Christians Weren’t Just “Better Jews”: They Knew Where to Take Their Sin


Too often, Christianity is misunderstood as a mere moral upgrade from Old Covenant Judaism—like Christians are simply people who sinned less than the Jews who rejected Jesus and were destroyed in 70 AD. But this misses the heart of the gospel and the radical shift that took place in the New Covenant. The Christian wasn’t someone who merely sinned less. The difference wasn’t in behavior alone—it was in where they took their sin.


Two Types of Worshipers: The Compromiser and the Christian


Under the Old Covenant, both the faithful and the unfaithful participated in its practices—feasts, temple worship, and sacrifices.

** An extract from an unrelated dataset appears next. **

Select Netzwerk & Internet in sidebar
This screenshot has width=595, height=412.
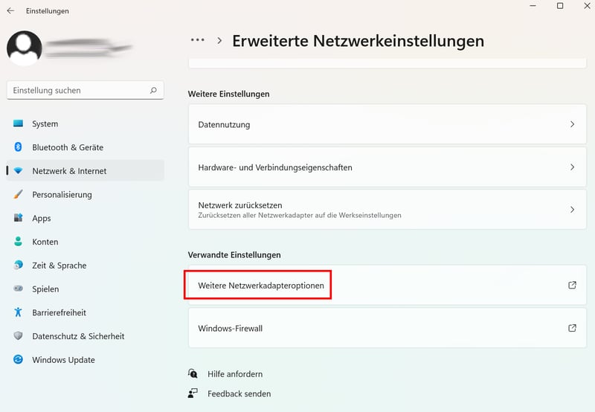pos(69,171)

But when sin entered the picture, the response made all the difference.


The compromiser brought their sacrifice to the priest. They checked the religious boxes. They trusted the system, not the Messiah. Their hope was in ritual, not repentance. Their participation in the temple was disconnected from a transformed heart.


The Christian, on the other hand, brought their sin to Christ. Yes, many early believers still participated in other parts of the Old Covenant (Acts 21:20–26), but they knew where the real atonement lay. Christ was their High Priest. His once-for-all sacrifice had replaced the entire system of offerings. The Christian didn’t merely sin “less”—they sinned differently. They sinned as those under grace, not law, and therefore responded with repentance, not ritual.



The True Distinction Was Not Moral Superiority


The early Christians weren’t morally flawless. Peter denied Christ. Paul called himself the chief of sinners. Corinth was a mess. But the difference was that when they fell, they fell toward Christ. Their failures were not met with denial, cover-up, or dead ritual—but with a return to the cross. That is the essence of New Covenant life: not sinlessness, but sincerity in repentance and dependence on Christ’s finished work.


The Temple Couldn’t Clean What Christ Already Had


When Jerusalem fell in 70 AD, it wasn’t because Christians were “better behaved.” It was because the Jews who rejected Christ had clung to a temple that no longer had any meaning. They kept offering sacrifices as though the cross had never happened. They trusted the shadow rather than the substance (Hebrews 10:1).


The Christians had already fled to the mountains (Luke 21:21). Not because they were perfect—but because they recognized the judgment coming upon a system that could no longer save.


Today: Where Do You Take Your Sin?


If you're living under the illusion that being Christian means sinning less, you're still thinking in Old Covenant terms. The gospel isn't about behavioral comparison—it's about covenantal transformation. The question is not “Do you sin less than others?” but “Where do you take your sin?” Are you offering your sin to a system of self-justification and dead ritual? Or are you bringing it boldly before a throne of grace, where Christ intercedes forever?


Conclusion 


Christianity is not Judaism with stricter morals. It is a new creation, a new priesthood, and a new way to live—not by law, but by the Spirit. The Jews who perished in 70 AD weren’t destroyed because they sinned more. They were destroyed because they refused to believe in the only sacrifice that could save them. Let us not fall into the same trap—trusting systems, comparing sin, or hiding behind religion. Let us take our sin to Christ, the only one who bore it fully and finally.